======== Text under study ========
It became known as the Queens Theatre in the Park. The theater is now used for cabaret, concerts, Broadway revivals, new productions, and film festivals. The playhouse hosts various drama, dance, music, performance art, troupe, and comedy performances as well as children’s events. The theater has been a venue for the Independent Film Showcase and is intended to meet the various interests of the diverse population of Queens. The work completed in 1993 improved acoustics and added a public elevator, additional lighting and rigging, "front-of-house catwalks", and reworked the facades. The original dome was strengthened and a second roof added, abating noise from nearby LaGuardia Airport. A 100-seat "flexible studio theater" was also added in the downstairs "for more experimental fare".

In 1993 the famed Kitty Carlisle Hart was hostess at a Queens Theatre in the Park gala held at Terrace on the Park.
The operators of the theater have been listed as a nonprofit since 1997. A member of the Cultural Institutions Group, it is funded in part from the New York City Department of Cultural Affairs.

During the 1996–97 season it had attendance of 90,000 people at more than 300 performances of theater, music, dance, children's shows and workshops, films and festivals. In an effort to reach Latinos, a Latin American festival was hosted. The 1964–1965 New York World's Fair New York State Pavilion was listed on the National Register of Historic Places in 2009.
======== Dataset records ========
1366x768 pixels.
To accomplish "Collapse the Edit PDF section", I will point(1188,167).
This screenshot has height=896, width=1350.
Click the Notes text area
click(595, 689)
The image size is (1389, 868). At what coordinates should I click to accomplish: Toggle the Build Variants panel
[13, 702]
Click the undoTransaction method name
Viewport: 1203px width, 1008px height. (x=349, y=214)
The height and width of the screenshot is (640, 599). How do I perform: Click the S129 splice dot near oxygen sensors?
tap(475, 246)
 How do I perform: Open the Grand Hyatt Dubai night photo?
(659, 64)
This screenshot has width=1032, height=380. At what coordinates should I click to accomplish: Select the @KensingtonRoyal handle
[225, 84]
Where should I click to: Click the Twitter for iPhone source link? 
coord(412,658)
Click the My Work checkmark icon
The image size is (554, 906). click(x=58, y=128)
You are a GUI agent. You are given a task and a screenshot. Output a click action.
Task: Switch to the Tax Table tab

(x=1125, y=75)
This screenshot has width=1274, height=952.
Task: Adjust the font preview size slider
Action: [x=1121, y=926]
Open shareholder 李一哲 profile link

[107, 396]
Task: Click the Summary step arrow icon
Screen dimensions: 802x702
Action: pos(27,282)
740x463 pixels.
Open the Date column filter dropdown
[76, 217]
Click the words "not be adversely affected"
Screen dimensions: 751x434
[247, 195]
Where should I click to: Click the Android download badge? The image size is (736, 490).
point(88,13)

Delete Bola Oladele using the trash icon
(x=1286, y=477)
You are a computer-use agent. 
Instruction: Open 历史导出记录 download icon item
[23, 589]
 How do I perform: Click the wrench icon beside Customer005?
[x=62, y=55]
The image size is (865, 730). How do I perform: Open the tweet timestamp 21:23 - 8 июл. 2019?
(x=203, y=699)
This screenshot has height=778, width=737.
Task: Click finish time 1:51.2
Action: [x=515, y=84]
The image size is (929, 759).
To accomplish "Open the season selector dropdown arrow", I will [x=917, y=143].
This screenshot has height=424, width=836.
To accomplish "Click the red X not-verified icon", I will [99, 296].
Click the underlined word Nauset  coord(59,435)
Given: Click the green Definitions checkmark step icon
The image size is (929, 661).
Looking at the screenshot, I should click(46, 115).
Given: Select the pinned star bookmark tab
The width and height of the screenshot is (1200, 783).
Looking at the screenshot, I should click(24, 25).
========
▸ Assignment A:
Answer these questions from the text on the Queens Theatre in the Park:
(i) Since what year have the theater's operators been listed as a nonprofit?
(ii) How many seats does the studio theater added downstairs have?
(iii) What attendance did the theater have during the 1996–97 season?
▸ Assignment B:
Copy the passage from the text on the Queens Theatre in the Park, starting with "The operators of" and going on through "of Cultural Affairs.".

▸ Written response A:
(i) 1997
(ii) 100
(iii) 90,000 people

▸ Written response B:
The operators of the theater have been listed as a nonprofit since 1997. A member of the Cultural Institutions Group, it is funded in part from the New York City Department of Cultural Affairs.